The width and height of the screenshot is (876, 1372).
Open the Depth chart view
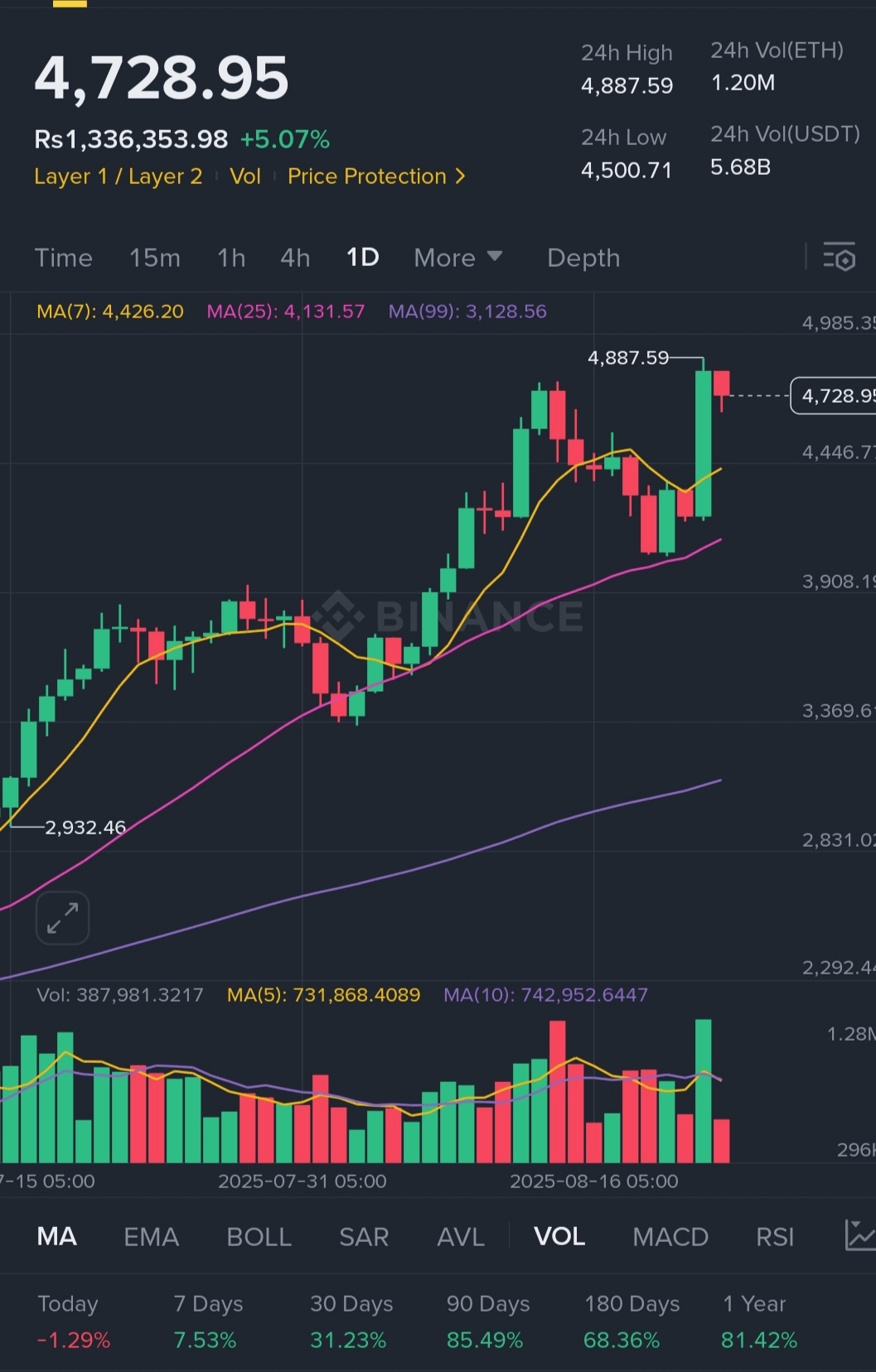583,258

·····

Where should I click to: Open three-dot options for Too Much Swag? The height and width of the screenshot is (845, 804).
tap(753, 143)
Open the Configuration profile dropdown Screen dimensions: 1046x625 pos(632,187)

·····

◆ **Exercise instructions**
Copy, exactly and only, the lines above that begin with the one containing "Where should I" and finish with the one containing "Open the Configuration".

◆ **Task solution**
Where should I click to: Open three-dot options for Too Much Swag? The height and width of the screenshot is (845, 804).
tap(753, 143)
Open the Configuration profile dropdown Screen dimensions: 1046x625 pos(632,187)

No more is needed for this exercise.